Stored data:
-------

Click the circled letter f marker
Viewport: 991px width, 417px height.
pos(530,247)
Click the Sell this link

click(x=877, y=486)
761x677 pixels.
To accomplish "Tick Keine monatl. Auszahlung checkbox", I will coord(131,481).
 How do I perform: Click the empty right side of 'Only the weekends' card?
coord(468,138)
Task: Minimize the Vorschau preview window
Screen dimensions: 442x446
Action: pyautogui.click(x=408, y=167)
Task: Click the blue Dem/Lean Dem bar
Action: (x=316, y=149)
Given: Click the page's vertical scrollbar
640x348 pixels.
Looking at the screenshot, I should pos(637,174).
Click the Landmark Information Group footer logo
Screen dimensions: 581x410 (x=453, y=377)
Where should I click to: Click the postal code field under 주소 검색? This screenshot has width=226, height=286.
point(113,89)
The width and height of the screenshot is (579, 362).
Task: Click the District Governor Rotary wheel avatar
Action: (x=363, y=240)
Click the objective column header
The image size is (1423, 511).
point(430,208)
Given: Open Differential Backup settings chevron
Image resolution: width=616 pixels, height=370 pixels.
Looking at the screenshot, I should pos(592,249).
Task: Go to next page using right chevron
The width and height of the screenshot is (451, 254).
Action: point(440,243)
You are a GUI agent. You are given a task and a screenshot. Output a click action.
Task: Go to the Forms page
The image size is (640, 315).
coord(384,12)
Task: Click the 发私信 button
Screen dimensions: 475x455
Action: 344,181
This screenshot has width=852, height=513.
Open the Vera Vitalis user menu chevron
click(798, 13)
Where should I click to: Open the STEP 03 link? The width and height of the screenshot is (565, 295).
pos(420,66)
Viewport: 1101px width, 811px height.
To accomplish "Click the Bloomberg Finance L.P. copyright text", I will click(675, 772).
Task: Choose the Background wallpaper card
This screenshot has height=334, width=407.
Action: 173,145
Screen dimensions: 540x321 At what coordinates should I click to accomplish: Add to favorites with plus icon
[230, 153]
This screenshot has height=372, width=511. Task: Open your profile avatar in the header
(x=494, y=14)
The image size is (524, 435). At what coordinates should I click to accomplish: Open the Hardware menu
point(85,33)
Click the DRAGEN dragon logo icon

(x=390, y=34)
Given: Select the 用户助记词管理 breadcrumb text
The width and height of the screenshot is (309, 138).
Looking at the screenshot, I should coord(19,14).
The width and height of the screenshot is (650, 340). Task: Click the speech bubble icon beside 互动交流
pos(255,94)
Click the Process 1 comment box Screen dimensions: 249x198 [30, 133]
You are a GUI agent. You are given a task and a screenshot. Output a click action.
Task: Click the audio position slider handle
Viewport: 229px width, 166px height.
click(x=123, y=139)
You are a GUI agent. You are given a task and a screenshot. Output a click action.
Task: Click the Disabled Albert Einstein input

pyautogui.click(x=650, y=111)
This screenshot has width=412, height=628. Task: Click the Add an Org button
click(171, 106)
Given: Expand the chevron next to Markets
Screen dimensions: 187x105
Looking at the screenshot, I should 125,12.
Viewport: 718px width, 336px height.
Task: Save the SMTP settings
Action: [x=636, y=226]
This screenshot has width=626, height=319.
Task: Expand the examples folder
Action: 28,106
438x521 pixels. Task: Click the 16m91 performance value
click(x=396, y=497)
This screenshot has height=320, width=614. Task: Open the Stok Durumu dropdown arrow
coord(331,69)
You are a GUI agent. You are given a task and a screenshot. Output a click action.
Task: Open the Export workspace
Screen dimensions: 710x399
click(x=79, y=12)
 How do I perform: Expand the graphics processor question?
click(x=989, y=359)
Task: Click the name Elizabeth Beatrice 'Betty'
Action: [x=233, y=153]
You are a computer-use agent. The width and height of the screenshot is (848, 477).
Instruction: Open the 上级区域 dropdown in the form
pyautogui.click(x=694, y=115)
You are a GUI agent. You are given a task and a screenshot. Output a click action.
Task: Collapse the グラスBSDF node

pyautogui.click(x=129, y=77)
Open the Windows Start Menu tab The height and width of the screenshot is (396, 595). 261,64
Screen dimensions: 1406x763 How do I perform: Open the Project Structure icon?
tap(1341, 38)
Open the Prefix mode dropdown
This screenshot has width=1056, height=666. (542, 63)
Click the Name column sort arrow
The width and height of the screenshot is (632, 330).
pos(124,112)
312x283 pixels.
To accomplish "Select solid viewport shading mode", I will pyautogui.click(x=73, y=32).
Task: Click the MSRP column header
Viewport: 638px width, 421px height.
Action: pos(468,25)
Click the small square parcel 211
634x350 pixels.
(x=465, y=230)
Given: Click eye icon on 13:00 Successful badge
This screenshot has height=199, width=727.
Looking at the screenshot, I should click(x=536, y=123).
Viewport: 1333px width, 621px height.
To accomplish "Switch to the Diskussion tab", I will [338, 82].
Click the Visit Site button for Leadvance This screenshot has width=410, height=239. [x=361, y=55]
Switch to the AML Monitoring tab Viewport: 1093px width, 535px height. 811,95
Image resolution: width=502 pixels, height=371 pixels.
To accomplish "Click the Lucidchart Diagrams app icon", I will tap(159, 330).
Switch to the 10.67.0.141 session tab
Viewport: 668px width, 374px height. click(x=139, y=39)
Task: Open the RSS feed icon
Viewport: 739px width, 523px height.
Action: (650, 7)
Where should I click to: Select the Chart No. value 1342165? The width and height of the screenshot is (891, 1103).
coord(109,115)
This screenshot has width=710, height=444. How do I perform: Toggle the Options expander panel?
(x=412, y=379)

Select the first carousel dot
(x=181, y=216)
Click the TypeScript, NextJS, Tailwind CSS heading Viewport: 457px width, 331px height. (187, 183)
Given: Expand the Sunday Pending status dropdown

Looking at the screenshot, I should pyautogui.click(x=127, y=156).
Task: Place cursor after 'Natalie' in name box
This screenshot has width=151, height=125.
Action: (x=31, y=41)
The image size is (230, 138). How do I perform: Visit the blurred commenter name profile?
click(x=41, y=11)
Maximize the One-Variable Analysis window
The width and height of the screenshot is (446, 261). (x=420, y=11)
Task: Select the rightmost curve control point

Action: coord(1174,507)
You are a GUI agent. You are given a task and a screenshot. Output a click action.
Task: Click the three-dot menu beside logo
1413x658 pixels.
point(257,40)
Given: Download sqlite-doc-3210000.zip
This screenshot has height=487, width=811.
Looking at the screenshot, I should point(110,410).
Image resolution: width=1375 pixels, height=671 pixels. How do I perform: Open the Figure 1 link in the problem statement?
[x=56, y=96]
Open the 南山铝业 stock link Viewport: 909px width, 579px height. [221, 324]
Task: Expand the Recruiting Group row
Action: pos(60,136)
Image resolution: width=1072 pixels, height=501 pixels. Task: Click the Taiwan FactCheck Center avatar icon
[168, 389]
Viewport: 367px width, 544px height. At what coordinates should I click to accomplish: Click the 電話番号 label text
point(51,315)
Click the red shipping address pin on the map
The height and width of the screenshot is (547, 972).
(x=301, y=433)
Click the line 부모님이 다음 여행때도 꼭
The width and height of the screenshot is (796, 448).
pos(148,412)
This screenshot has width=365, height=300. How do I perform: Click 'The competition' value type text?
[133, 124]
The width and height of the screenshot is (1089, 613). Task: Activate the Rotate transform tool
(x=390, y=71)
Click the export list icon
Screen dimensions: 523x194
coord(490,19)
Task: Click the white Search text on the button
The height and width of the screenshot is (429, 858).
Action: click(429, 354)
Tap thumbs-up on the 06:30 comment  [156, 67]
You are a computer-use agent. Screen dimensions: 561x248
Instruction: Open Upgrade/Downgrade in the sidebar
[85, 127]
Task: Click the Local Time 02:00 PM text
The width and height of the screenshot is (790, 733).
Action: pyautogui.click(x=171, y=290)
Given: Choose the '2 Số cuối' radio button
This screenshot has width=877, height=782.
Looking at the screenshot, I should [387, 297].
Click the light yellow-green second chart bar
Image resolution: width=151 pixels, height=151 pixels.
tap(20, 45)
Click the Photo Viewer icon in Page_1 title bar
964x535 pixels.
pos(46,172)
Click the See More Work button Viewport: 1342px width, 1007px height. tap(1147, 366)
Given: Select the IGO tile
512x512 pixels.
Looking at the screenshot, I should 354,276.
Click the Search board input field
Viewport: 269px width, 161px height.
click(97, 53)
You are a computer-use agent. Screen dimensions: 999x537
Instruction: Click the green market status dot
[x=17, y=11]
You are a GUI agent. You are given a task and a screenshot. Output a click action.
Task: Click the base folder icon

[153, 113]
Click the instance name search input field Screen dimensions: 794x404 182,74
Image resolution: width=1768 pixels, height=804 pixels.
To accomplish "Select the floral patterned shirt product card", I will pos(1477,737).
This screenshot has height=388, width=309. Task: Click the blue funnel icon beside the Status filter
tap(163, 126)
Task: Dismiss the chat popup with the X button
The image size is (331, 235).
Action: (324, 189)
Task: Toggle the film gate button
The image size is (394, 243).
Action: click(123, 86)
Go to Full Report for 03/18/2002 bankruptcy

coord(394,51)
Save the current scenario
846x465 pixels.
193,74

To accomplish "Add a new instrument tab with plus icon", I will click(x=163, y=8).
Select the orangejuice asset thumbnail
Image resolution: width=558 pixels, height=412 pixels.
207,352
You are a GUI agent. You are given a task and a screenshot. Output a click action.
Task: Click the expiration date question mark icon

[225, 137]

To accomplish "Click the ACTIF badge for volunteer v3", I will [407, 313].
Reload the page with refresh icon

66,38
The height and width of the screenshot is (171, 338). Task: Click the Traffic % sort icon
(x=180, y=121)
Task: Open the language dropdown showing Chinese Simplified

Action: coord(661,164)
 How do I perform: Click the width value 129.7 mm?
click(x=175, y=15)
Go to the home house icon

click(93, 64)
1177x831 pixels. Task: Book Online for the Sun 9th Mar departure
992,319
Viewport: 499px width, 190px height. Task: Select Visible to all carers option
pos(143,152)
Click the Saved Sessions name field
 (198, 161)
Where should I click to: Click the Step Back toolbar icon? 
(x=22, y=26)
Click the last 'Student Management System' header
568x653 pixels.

-------

Within the data above, the lines from the one with "Task: Minimize the Vorschau preview window" to the one with "Given: Click the page's vertical scrollbar" must be repeated exactly; no other line belongs in the answer.

EXERCISE OUTPUT –
Task: Minimize the Vorschau preview window
Screen dimensions: 442x446
Action: pyautogui.click(x=408, y=167)
Task: Click the blue Dem/Lean Dem bar
Action: (x=316, y=149)
Given: Click the page's vertical scrollbar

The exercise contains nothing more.